### Work instruction
Transcribe only the part of the material below that begins at the line containing "Where should I" and ends at the line containing "Click the portrait photo of Jazz Miller", with both kept and images left out.

=== Records for the task ===

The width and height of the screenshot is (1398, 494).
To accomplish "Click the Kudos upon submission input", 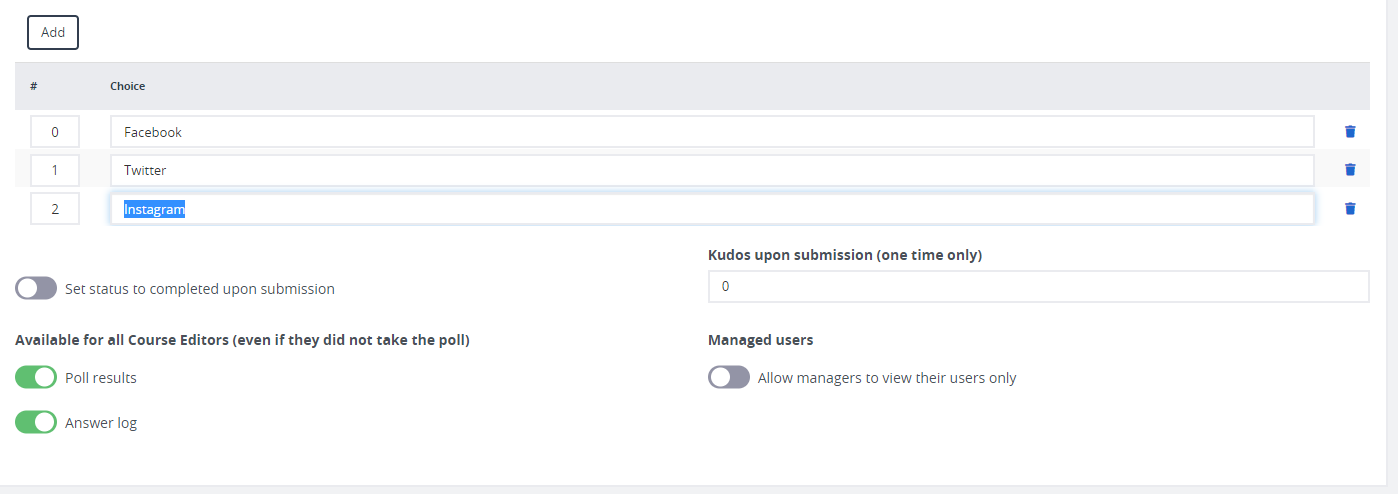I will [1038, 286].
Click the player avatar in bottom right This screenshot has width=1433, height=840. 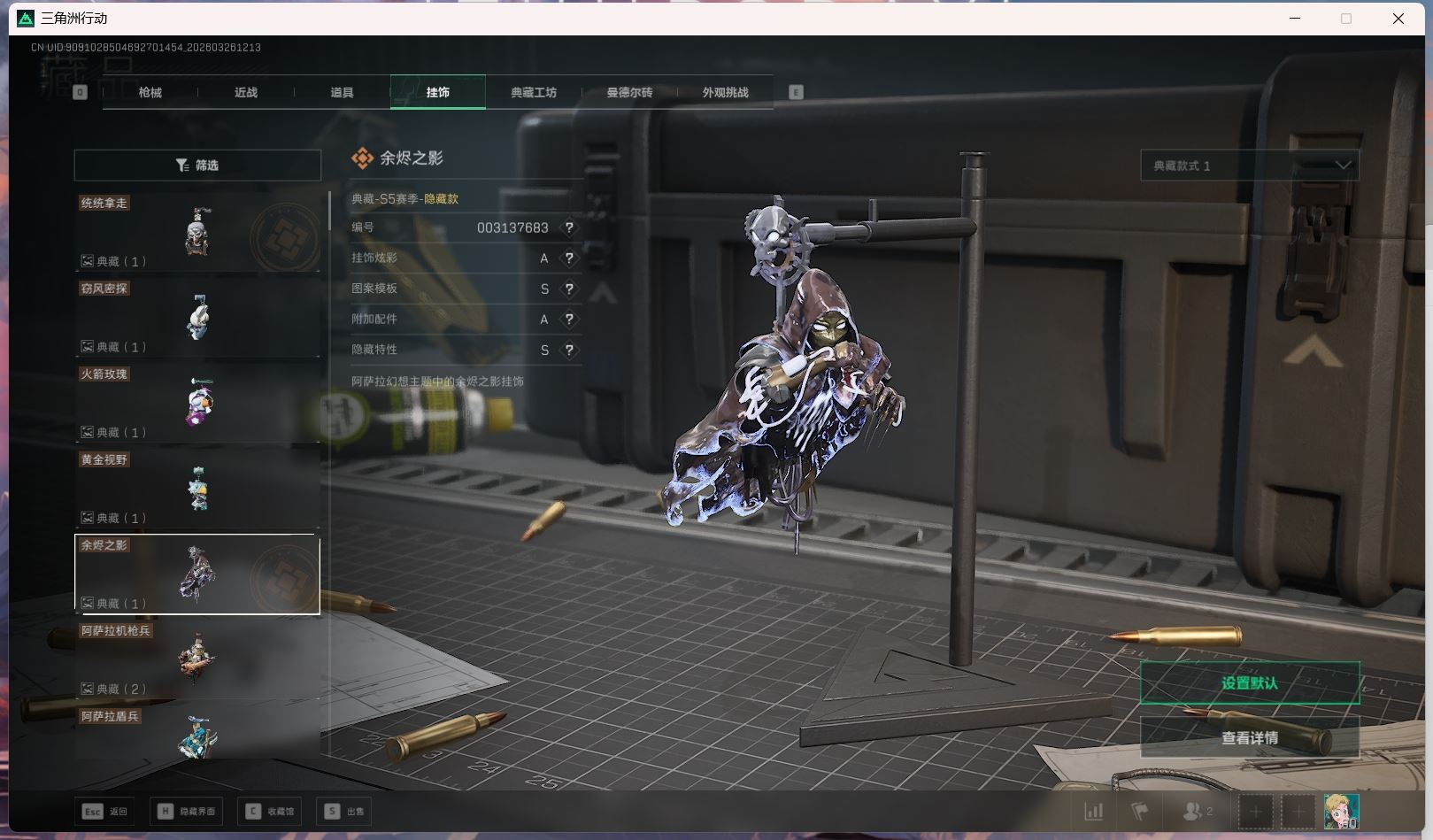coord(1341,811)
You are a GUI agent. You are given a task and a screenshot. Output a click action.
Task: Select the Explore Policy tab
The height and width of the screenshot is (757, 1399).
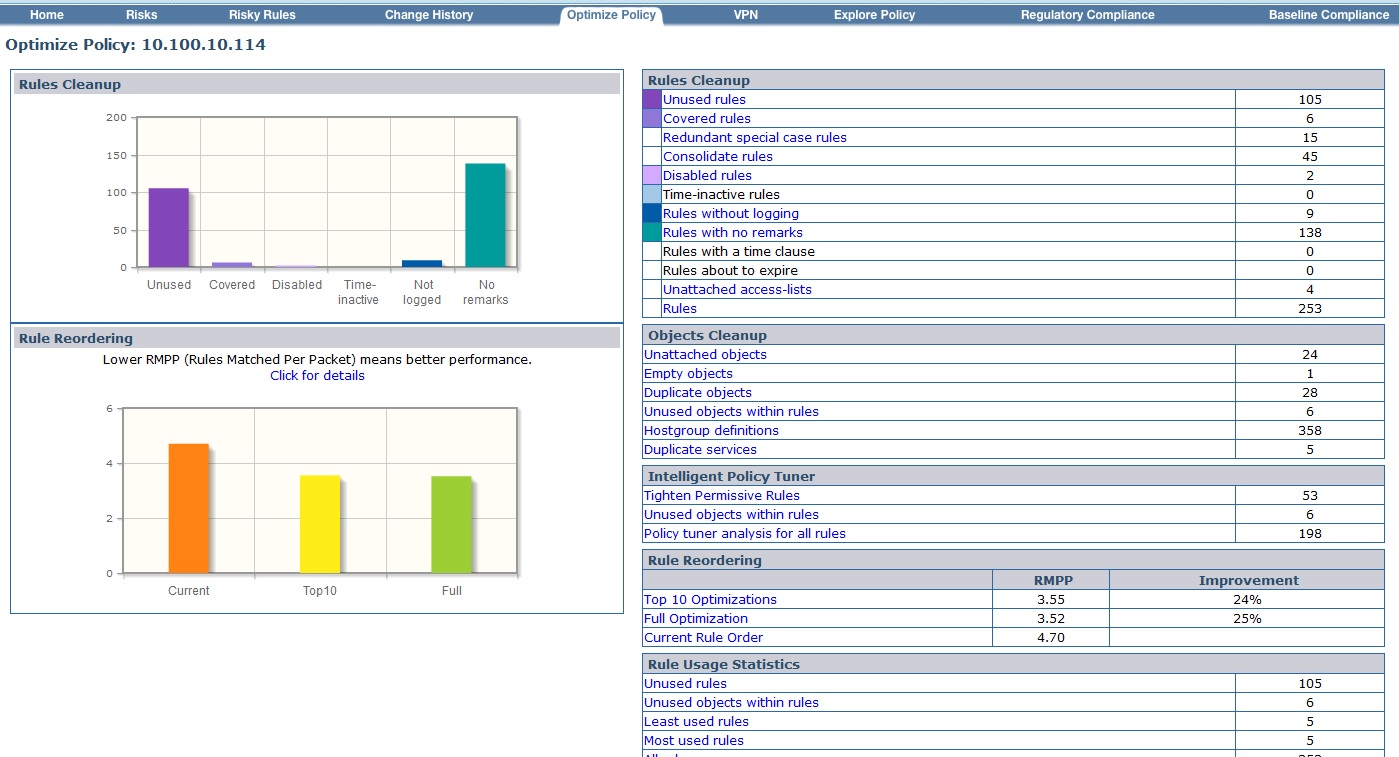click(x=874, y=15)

===
=== Records for the task ===

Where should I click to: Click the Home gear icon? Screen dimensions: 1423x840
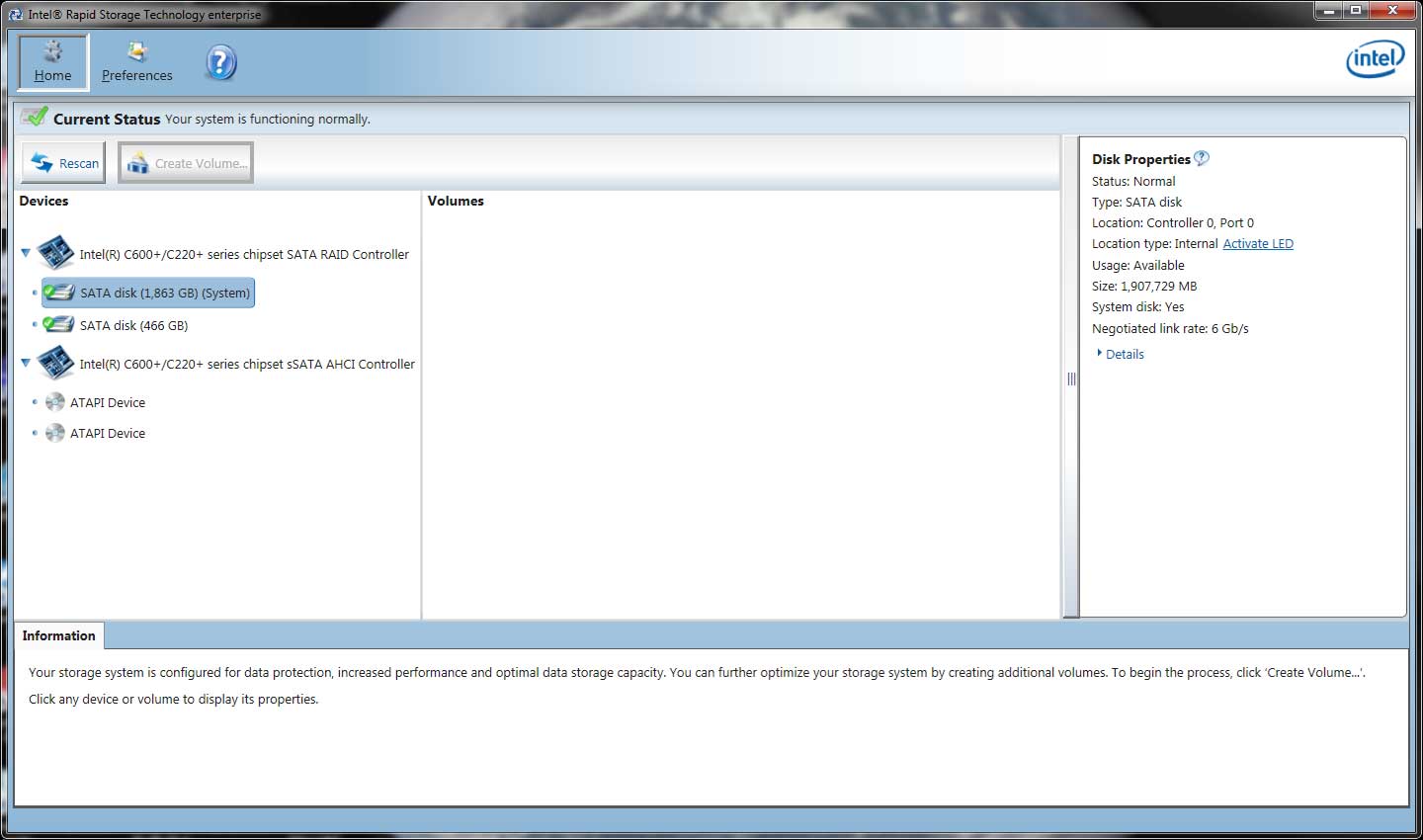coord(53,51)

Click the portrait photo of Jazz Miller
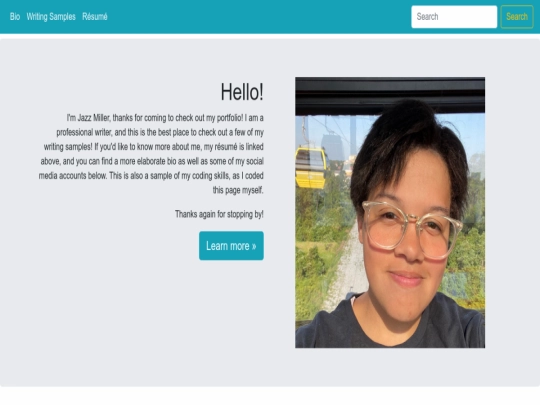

===
=== Records for the task ===

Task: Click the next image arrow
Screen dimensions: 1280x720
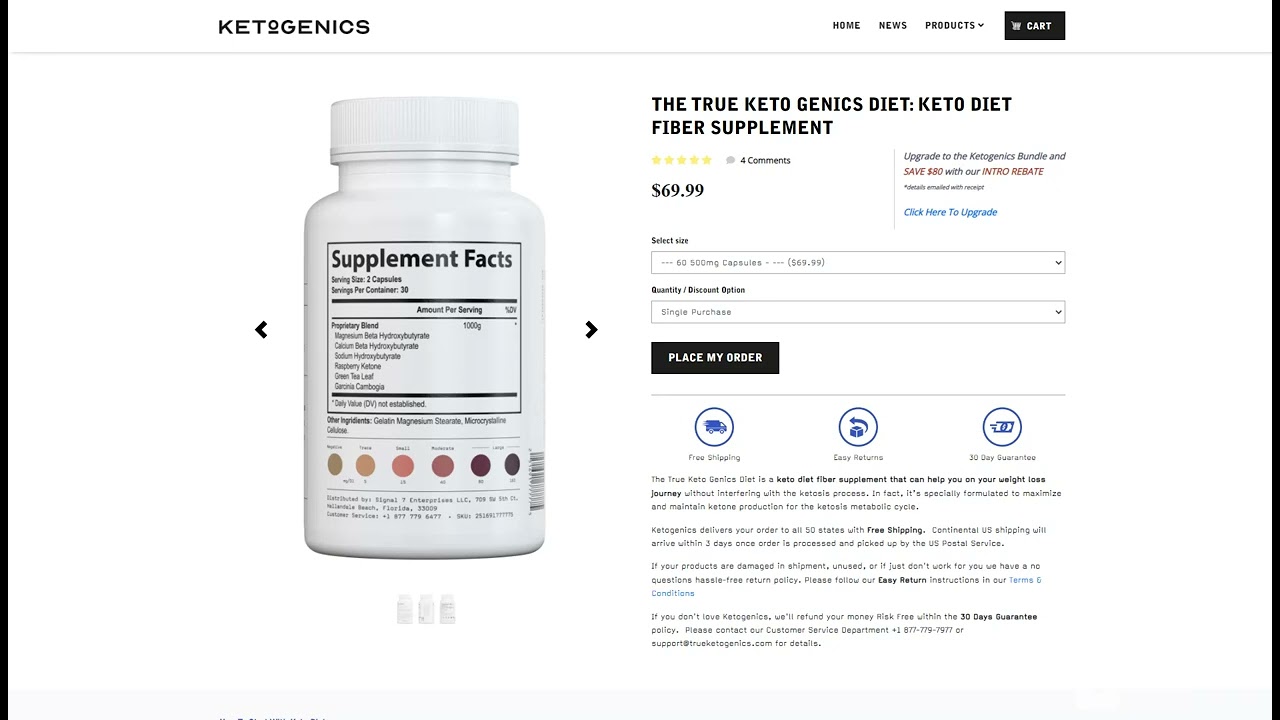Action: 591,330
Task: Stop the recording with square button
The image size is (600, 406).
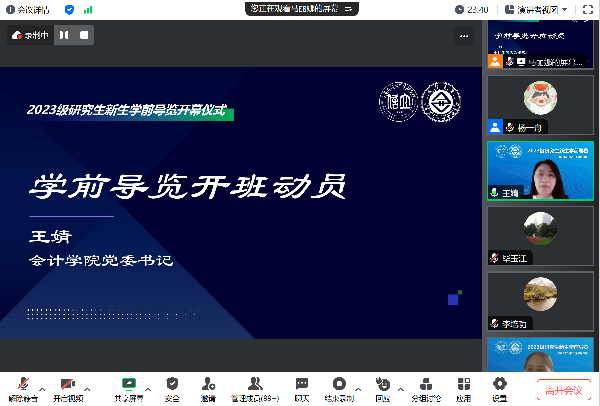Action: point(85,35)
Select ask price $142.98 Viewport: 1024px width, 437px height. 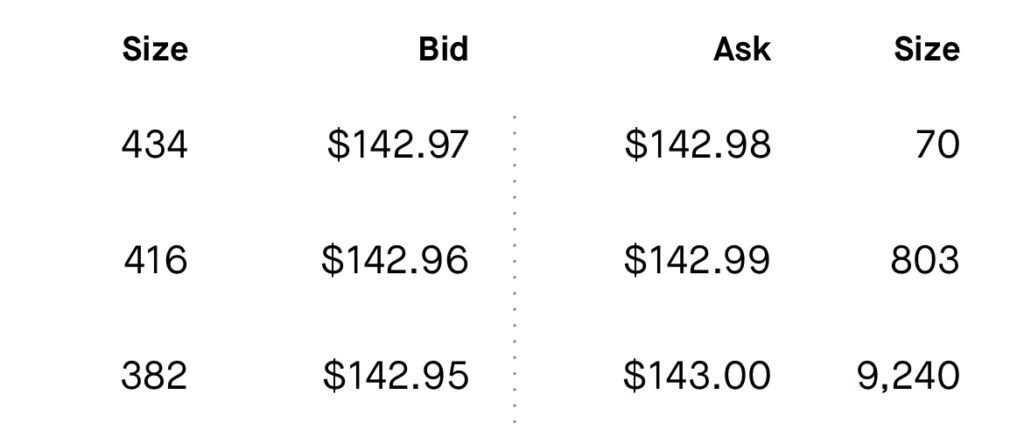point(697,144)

===

### Written reply
Where should I click to: Click the Home gear icon? Screen dimensions: 1423x840
coord(53,51)

Click the portrait photo of Jazz Miller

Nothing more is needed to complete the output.